"A vida é de quem se atreve a viver".


Alexandre Ribondi
O bom gay

Alexandre Ribondi -

O programa Casos de Família, apresentado todas as tardes no SBT, mostrou, numa quarta-feira de setembro, tema que chamou a minha atenção.

Tratava-se de "O problema não é ele ser gay. É querer que todo o mundo saiba". Fiquei para ver e o que os familiares dos homossexuais que foram ao programa insistiam em deixar claro é que não tinham nada contra a orientação sexual das pessoas.

O que eles pedem é que os homossexuais sejam discretos com os seus desejos, seus amores, e seus beijos. O som da palavra 'discreto' me lançou para dentro de uma máquina do tempo que me levou aos anos 70, época em que começamos a discutir o que a sociedade heterossexual esperava de nós, para que eles conseguissem conviver conosco, sem desconforto e livres de situações embaraçosas.

A primeira, e talvez única medida, numa sociedade que começava a estar disposta a discutir o assunto e a ser até mesmo vagamente tolerante, era sermos discretos.

Enquanto isso, a tolerância deles consistia em nos aceitar em empregos, nos convidar para festinhas de aniversário e churrascos, ir conosco a bares e bebermos juntos. Eles também seria autores de frases como "o cara é gay mas é legal" ou "taí um gay que sabe se comportar".

Criou-se, então, a cultura do bom gay, que passou a existir para ser tolerado e nunca para ser aceito. Isso porque o bom gay deixou de esconder a sua orientação com pretensas namoradas, mas seu namorado nunca foi convidado a participar da roda.

Deixar de lado a namorada de mentira foi um grande passo, a bem da verdade. Nos anos 60, na minha cidade no Espírito Santo, havia um homem, pela casa dos 30 anos, professor secundário, que tinha uma namorava bonita, sorridente, de pouquíssimas palavras, e com as pernas gravemente retorcidas pela poliomielite.

Assim, as coisas se encaixavam: ele não a satisfazia porque gostava de rapazes e ela não fazia exigências porque, naqueles dias e naquela cidade tacanha, ela, portadora de deficiência física, acreditava que não mereceria nunca nada melhor. Mas se o bom gay deixou de esconder a sua orientação, ele ainda não tocava no assunto e, justamente por isso, era bom.

__Dados fornecidos__:

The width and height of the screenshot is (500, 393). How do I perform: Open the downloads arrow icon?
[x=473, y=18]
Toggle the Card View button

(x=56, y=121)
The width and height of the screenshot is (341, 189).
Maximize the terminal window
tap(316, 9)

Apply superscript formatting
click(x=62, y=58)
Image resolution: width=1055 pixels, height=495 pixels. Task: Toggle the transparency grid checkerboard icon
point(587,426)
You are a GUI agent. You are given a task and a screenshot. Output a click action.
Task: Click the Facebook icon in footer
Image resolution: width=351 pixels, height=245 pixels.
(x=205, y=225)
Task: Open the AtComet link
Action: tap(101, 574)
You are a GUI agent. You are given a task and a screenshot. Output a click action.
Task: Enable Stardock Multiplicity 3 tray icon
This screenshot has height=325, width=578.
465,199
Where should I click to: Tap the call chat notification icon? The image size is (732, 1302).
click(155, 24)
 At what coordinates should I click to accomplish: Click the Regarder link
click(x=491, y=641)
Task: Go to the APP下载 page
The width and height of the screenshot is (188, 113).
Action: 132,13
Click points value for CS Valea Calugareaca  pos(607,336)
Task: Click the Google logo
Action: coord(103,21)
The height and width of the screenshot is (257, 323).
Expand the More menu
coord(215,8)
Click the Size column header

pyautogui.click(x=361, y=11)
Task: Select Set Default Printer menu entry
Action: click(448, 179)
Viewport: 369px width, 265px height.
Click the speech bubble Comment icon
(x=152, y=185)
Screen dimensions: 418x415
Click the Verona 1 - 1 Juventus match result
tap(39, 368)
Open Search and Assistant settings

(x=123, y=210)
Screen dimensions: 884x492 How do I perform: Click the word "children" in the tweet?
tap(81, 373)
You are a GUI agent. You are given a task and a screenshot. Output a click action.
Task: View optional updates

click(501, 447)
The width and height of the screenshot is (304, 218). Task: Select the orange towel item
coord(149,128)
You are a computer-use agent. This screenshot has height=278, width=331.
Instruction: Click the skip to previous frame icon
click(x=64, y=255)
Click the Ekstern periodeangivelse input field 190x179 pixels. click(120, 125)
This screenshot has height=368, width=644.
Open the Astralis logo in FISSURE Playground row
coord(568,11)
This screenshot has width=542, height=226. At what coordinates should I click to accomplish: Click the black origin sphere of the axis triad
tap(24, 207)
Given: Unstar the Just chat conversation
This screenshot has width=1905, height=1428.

__Instruções__: Prossiga o texto sobre a cultura do "bom gay" a partir da frase final, terminada em "era bom".

__Resposta__:
Quando convidado para um almoço com os colegas de trabalho, ele ia - mas sozinho. E ninguém falava do assunto, fingindo acreditar que ele era solteiro assexuado. Se brigasse com o namorado, ninguém daria um pio sobre o assunto.

E se se separasse, depois de anos de vida conjugal, poderia chegar no trabalho com os olhos inchados de choro e insônia, mas nunca diria o motivo, para evitar constranger a heterossexualidade reinante, que não saberia o que dizer diante de tamanha anomalia.

Para eles, na época, homossexual não amava nem sofria com separações. Homossexual apenas fazia sexo. E era um ser solitário, comparado às baratas que somente saem à noite.

O bom gay foi uma das grandes invenções para garantir a manutenção da sociedade heterossexual, que não precisaria fazer nada, não seria levada a revisitar seus valores profundos, não teria que ensinar aos seus filhos o respeito às diferenças.

Mas no final dos anos 70, ainda com os militares empoleirados no poder, grupos de homossexuais brasileiros começaram a ser formados e colocaram a boca no trombone. Em Brasília, surgiu o Grupo Homossexual Beijo Livre.

Em São Paulo, havia o grupo Somos. Juntos, em vários estados da federação, os gays passaram a lutar não somente pelo fim da ditadura, mas pelo início das reivindicações de direitos e respeito absoluto. Inverteram a ordem: a homossexualidade não era mais um problema. Problema a ser resolvido era a homofonia.

A partir daí também, a sociedade heterossexual descobriu que nem todo gay é bom. Tem também os que falam de sua vida pessoal, os que choram abertamente quando sofrem por amor, os que contam os detalhes da lua da mel, os que conquistam amores na frente das pessoas.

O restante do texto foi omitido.